Introduction
In calculus, an exponential function refers to any function that is a base with an exponent of some expression of $x$. Examples include $f(x) = 2^x$, $3^x$, $e^{x – 1}$, $5^{\sqrt{x + 1}}$, and so on. Derivatives of exponential functions often appear in calculus.
The Key Idea
The derivative of an exponential function $f(x) = a^x$ for some constant $a$ follows a simple formula. This formula is:
\[\begin{align*} \boxed{\dfrac{d}{dx}(a^x) = \ln a \cdot a^x}, \end{align*}\]
where $\ln a$ represents the constant $a$ inputted into the natural logarithm, or $\log_e a$. In other words, to find the derivative of $a^x$, we simply have to multiply the original function by $\ln a$. \\
\indent One important result of this formula arises when we notice that $\ln e = \log_e e = 1$. This means that
\[\begin{align*} \dfrac{d}{dx}(e^x) = \ln e \cdot e^x = e^x. \end{align*}\]
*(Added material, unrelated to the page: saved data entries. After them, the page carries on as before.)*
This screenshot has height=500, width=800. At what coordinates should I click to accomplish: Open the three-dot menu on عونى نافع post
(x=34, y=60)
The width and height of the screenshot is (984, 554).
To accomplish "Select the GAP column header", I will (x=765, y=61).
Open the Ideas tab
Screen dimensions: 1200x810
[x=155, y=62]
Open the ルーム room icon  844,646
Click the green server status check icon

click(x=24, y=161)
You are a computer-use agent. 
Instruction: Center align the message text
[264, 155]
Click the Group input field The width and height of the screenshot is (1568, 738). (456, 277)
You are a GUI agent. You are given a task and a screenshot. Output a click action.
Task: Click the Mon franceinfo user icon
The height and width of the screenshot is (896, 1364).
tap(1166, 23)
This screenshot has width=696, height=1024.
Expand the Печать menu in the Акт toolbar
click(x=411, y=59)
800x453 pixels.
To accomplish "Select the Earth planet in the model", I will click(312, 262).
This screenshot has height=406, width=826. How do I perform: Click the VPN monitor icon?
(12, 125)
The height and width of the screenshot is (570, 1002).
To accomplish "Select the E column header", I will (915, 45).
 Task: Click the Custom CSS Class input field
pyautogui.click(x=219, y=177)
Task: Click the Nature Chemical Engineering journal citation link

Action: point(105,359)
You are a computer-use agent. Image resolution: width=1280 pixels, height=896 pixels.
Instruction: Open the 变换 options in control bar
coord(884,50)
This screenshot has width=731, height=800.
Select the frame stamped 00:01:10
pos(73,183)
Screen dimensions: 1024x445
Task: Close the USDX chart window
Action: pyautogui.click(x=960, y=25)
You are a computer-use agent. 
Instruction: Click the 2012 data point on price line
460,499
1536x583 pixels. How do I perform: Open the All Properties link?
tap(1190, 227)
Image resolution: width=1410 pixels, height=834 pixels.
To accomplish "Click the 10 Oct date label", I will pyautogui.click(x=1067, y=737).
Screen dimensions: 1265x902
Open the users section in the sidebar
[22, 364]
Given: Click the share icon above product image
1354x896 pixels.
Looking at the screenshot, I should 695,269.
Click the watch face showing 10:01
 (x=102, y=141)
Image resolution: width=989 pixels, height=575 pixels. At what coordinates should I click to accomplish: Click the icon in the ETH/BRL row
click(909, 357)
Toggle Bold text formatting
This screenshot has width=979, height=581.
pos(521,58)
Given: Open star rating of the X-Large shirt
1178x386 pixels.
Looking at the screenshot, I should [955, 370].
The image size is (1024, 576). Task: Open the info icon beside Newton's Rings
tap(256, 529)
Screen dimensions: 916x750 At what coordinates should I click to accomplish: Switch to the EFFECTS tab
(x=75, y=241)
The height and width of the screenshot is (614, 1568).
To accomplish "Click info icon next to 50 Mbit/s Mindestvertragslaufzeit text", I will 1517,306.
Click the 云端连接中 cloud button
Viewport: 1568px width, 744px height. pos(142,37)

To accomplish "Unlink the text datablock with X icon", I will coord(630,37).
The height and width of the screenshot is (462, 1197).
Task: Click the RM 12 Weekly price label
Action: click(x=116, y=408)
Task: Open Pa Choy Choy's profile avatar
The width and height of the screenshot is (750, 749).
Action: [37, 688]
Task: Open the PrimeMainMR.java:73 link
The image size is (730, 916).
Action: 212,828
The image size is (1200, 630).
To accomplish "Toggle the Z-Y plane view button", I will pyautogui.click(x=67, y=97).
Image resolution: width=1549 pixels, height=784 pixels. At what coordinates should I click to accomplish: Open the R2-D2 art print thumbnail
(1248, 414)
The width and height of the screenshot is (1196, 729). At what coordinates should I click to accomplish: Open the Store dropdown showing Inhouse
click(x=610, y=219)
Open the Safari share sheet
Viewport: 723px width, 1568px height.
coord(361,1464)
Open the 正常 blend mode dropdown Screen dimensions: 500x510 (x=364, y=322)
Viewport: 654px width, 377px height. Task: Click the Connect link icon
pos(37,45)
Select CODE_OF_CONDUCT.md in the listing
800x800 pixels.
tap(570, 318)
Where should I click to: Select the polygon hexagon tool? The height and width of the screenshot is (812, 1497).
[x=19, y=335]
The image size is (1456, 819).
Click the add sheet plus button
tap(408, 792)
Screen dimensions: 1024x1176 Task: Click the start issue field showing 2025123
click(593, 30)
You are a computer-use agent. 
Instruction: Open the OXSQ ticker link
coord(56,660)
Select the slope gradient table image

In other words, the derivative of $e^x$ is the function itself!
Generalization
All exponential functions can be represented in the form $a^{g(x)}$, where $a$ is some constant and $g(x)$ is some expression in terms of $x$. Essentially, all we’re saying is that exponential functions are some base, $a$, with an exponent that is some expression of $x$, which is $g(x)$.
To take the derivative, we will have to use the formula described above, along with the Chain Rule. The Chain Rule states that:
\[\begin{align*} \dfrac{d}{dx} (f(g(x))) = f'(g(x)) \cdot g'(x). \end{align*}\]
Now, set $f(x) = a^x$. Then, $f(g(x)) = a^{g(x)}$. In other words, taking the derivative of any exponential function is just an application of the Chain Rule — we’re taking the derivative of $f(g(x))$, where $f(x) = a^x$.
If we recall our previous formula, we will notice that $f'(g(x)) = \ln a \cdot a^{g(x)}$. Plugging this into our formula, we find:
\[\begin{align*} \dfrac{d}{dx}(a^{g(x)}) &= \dfrac{d}{dx}(f(g(x)) \\ &= f'(g(x)) \cdot g'(x) \\ &= \boxed{(\ln a \cdot a^{g(x)}) \cdot g'(x)}. \end{align*}\]
Example 1
Find the derivative of $h(x) = 2^{3x}$.
We want to apply our formula described above, so we want to match $2^{3x}$ with the general form $a^{g(x)}$. For this case, it becomes clear that $a = 2$ and $g(x) = 3x$. Plugging this into our formula, we have
\[\begin{align*} \dfrac{d}{dx}(2^{3x}) &= (\ln a \cdot a^{g(x)}) \cdot g'(x) \\ &= (\ln 2 \cdot 2^{3x}) \cdot (3x)’ \\ &= (\ln 2 \cdot 2^{3x}) \cdot 3 \\ &= 3\ln 2 \cdot 2^{3x}. \end{align*}\]
Example 2
Find the derivative of $e^{3x^2 + 1}$.
We want to match $e^{3x^2 + 1}$ with our general form $a^{g(x)}$. Now, it becomes clear that $a = e$ and $g(x) = 3x^2 + 1$. Plugging this into our formula, we have
\[\begin{align*} \dfrac{d}{dx}(e^{3x^2 + 1}) &= (\ln a \cdot a^{g(x)}) \cdot g'(x) \\ &= (\ln e \cdot e^{3x^2 + 1}) \cdot (3x^2 + 1)’. \end{align*}\]
Recall that $\ln e = \log_e e = 1$. Also, the derivative of $3x^2 + 1$ can be found using the Power Rule, giving us $(3x^2 + 1)’ = 6x$. Plugging this in, we find
\[\begin{align*} \dfrac{d}{dx}(e^{3x^2 + 1}) = (6x) \cdot e^{3x^2 + 1}. \end{align*}\]
Conclusion
It is helpful to break down the process into three steps.
- Match the exponential function with the form $a^{g(x)}$, helping us to identify $a$ and $g(x)$.
- Apply the formula, $\dfrac{d}{dx}(a^{g(x)}) = (\ln a \cdot a^{g(x)}) \cdot g'(x)$.
- Simplify the formula by evaluating $g'(x)$, and sometimes simplifying $\ln a$.
Following these three steps will ensure that you will arrive to the right answer.